- [Record set]:

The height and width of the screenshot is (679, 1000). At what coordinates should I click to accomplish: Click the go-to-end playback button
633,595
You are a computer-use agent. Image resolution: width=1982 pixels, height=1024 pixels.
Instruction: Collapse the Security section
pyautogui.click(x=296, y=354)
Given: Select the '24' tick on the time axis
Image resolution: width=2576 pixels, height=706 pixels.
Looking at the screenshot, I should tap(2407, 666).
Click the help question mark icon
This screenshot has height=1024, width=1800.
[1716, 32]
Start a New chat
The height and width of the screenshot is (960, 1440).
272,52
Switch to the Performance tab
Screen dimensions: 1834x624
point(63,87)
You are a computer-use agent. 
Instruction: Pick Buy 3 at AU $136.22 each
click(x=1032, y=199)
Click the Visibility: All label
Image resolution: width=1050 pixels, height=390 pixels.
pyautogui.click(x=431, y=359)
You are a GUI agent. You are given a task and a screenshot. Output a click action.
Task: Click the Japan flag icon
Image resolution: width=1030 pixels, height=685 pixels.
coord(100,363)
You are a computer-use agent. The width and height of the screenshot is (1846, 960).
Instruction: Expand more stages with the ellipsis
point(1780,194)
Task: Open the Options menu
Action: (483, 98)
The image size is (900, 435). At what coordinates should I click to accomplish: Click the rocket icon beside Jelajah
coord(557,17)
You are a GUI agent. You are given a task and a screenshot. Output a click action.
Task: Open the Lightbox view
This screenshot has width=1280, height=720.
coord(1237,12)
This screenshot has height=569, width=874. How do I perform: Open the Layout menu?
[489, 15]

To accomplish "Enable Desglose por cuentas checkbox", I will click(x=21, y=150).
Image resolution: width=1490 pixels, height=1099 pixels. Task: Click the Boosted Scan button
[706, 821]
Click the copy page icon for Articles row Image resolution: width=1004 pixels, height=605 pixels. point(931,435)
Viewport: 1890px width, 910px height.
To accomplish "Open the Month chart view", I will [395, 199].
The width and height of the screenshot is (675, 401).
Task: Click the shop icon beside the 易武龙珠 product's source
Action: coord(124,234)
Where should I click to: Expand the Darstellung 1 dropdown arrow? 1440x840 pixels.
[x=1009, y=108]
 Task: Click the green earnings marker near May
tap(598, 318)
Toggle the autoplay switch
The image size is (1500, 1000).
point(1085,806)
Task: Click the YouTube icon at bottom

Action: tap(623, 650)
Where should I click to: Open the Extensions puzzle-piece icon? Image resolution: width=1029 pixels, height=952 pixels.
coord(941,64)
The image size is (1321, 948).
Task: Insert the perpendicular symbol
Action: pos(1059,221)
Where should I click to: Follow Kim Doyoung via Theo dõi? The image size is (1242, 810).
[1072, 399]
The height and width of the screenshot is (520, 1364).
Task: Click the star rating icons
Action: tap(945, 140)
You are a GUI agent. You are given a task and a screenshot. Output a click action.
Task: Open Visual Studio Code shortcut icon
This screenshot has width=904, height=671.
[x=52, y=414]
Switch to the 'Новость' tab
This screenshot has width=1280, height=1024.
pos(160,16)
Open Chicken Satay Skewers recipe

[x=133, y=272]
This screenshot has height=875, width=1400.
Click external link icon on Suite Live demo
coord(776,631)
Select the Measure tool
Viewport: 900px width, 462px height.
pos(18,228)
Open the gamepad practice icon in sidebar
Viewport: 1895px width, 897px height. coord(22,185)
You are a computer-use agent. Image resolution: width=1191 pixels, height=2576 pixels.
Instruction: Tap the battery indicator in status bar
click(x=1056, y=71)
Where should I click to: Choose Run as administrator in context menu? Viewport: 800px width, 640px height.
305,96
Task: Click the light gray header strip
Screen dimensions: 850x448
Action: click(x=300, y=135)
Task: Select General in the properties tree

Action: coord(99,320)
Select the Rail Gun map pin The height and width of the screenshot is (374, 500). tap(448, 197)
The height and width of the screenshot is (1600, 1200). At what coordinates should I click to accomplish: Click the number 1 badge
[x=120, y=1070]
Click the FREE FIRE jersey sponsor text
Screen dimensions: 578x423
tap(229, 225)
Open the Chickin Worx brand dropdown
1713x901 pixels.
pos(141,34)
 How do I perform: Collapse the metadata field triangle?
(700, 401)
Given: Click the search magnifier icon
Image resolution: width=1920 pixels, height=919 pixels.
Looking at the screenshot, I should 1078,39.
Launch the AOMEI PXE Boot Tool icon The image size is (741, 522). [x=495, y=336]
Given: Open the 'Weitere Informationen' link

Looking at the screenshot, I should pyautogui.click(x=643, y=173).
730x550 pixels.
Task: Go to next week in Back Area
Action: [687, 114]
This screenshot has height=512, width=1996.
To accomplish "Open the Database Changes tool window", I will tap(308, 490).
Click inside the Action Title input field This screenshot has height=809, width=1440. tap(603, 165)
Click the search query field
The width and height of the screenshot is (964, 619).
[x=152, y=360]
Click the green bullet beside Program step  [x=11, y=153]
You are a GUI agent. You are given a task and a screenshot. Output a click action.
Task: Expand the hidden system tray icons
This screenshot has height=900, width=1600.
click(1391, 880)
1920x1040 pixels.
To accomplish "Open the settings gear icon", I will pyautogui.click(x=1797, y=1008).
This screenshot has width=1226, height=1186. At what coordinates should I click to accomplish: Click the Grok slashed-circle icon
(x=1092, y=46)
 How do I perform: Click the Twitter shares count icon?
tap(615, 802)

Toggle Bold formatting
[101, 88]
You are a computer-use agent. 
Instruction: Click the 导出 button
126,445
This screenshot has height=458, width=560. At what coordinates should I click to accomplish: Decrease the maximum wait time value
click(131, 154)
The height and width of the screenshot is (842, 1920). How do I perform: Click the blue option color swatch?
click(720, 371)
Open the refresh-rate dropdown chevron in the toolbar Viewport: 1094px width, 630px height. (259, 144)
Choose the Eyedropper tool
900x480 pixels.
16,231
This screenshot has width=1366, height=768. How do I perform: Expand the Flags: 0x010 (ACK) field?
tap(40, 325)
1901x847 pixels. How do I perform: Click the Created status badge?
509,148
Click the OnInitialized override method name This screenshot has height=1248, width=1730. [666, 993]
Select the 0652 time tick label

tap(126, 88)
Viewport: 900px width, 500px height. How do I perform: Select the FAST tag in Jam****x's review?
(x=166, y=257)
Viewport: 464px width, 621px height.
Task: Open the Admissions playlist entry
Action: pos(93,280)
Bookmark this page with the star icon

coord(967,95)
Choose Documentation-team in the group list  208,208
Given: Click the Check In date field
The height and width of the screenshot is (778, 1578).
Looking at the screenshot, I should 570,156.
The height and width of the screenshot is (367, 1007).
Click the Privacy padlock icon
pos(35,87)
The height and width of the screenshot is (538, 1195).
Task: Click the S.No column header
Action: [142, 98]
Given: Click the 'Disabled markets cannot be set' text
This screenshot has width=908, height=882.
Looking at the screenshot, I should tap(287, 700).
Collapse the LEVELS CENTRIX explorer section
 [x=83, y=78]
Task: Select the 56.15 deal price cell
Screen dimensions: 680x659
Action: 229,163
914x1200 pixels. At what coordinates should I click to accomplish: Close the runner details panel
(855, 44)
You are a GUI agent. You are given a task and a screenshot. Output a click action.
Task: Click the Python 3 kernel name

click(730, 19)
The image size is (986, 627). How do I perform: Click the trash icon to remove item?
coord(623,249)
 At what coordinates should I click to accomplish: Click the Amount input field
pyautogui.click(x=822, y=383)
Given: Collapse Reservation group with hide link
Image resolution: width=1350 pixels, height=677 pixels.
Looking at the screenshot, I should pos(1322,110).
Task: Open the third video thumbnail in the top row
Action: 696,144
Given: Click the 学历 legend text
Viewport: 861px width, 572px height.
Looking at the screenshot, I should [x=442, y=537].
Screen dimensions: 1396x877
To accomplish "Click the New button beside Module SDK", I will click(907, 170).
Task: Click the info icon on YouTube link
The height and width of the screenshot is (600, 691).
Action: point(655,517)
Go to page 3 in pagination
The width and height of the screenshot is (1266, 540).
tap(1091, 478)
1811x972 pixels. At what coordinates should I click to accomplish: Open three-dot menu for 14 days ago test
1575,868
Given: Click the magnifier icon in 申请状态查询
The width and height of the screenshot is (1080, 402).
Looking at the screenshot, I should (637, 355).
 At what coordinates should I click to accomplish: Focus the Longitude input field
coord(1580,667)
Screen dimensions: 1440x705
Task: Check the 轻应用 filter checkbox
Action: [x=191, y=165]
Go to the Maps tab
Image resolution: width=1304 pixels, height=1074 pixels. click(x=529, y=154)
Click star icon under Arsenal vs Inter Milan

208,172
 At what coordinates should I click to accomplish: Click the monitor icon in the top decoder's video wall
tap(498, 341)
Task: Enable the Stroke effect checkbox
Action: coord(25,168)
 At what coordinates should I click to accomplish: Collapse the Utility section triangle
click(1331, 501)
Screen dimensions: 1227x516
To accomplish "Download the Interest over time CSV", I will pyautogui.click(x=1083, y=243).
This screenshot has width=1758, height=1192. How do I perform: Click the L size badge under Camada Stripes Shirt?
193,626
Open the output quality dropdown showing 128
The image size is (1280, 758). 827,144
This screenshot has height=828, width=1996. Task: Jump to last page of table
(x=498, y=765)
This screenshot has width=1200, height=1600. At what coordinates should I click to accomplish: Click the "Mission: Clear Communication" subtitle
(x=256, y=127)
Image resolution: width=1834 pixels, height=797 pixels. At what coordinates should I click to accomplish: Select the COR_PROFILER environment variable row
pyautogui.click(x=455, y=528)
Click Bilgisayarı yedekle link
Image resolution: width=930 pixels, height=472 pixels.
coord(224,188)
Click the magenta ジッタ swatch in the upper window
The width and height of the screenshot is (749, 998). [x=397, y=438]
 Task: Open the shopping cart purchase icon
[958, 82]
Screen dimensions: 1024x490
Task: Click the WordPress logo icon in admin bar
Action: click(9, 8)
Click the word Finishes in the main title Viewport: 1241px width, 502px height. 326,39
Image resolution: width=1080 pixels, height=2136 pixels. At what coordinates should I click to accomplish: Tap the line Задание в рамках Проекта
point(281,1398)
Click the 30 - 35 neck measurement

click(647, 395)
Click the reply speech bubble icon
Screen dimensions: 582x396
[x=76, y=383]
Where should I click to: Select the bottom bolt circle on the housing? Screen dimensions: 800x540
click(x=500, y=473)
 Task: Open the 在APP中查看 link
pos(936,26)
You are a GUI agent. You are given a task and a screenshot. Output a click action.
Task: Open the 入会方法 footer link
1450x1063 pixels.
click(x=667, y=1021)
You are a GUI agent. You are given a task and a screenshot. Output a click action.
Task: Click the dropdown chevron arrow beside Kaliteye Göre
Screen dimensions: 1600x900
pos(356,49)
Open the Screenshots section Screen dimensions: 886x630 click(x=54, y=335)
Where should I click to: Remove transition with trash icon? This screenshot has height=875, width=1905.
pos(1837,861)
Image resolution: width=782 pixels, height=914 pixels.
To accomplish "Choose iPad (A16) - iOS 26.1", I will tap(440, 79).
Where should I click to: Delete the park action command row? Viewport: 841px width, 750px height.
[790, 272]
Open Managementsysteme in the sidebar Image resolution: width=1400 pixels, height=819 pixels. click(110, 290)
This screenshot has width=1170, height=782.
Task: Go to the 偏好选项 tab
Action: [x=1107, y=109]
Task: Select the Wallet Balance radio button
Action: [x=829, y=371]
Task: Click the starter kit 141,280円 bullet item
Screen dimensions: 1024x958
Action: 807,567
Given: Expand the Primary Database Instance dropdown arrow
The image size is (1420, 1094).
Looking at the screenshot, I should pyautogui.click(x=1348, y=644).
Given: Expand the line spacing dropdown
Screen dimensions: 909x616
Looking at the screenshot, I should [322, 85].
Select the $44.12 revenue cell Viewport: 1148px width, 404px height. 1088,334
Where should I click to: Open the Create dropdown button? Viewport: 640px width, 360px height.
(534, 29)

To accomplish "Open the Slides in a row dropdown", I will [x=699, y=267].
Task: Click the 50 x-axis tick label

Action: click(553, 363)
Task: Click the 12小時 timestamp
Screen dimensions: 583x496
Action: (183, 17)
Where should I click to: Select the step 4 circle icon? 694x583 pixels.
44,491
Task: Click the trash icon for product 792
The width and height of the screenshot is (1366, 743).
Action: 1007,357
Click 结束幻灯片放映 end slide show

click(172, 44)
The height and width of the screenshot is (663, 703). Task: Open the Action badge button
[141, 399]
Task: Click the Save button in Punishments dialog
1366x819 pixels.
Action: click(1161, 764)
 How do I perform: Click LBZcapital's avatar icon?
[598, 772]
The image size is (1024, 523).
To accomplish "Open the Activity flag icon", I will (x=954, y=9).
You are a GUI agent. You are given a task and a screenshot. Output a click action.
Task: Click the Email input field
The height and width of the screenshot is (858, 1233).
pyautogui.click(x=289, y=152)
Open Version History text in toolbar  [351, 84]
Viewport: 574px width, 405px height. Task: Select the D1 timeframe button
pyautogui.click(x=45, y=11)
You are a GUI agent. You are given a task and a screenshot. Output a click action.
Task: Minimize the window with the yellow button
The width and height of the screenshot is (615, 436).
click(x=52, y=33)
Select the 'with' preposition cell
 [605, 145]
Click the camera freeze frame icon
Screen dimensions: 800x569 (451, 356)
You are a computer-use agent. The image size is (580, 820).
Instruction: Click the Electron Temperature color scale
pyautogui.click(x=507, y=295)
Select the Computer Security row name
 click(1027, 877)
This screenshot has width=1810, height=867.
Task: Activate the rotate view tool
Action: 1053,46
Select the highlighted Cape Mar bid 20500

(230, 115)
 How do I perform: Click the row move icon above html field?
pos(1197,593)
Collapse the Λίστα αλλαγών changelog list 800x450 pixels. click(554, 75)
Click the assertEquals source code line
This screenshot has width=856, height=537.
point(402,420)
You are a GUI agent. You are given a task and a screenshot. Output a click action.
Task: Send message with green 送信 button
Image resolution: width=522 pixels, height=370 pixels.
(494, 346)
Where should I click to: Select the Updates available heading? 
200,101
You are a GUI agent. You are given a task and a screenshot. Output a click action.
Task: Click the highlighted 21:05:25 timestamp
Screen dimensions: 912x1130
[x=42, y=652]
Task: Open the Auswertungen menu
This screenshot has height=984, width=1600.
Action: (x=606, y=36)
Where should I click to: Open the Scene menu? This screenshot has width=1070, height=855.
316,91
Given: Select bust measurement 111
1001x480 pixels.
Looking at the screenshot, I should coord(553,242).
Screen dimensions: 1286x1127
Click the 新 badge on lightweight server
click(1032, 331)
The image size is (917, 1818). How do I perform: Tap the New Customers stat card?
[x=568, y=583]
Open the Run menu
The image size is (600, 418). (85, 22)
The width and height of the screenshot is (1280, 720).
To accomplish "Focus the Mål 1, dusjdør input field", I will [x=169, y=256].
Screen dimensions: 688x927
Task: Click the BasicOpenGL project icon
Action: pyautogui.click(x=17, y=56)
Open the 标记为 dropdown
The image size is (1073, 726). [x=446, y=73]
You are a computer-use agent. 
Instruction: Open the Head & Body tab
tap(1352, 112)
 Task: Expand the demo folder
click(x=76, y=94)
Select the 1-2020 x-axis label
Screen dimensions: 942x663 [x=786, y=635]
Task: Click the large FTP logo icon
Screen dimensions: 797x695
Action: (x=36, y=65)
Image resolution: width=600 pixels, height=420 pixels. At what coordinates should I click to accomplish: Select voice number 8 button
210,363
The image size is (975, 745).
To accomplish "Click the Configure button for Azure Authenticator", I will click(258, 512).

- [Aim of the task]: Exact copies of the lines from the start of the data up to the line holding "Given: Select the '24' tick on the time axis", both included, are all that is needed.

- [Exercise solution]:
The height and width of the screenshot is (679, 1000). At what coordinates should I click to accomplish: Click the go-to-end playback button
633,595
You are a computer-use agent. Image resolution: width=1982 pixels, height=1024 pixels.
Instruction: Collapse the Security section
pyautogui.click(x=296, y=354)
Given: Select the '24' tick on the time axis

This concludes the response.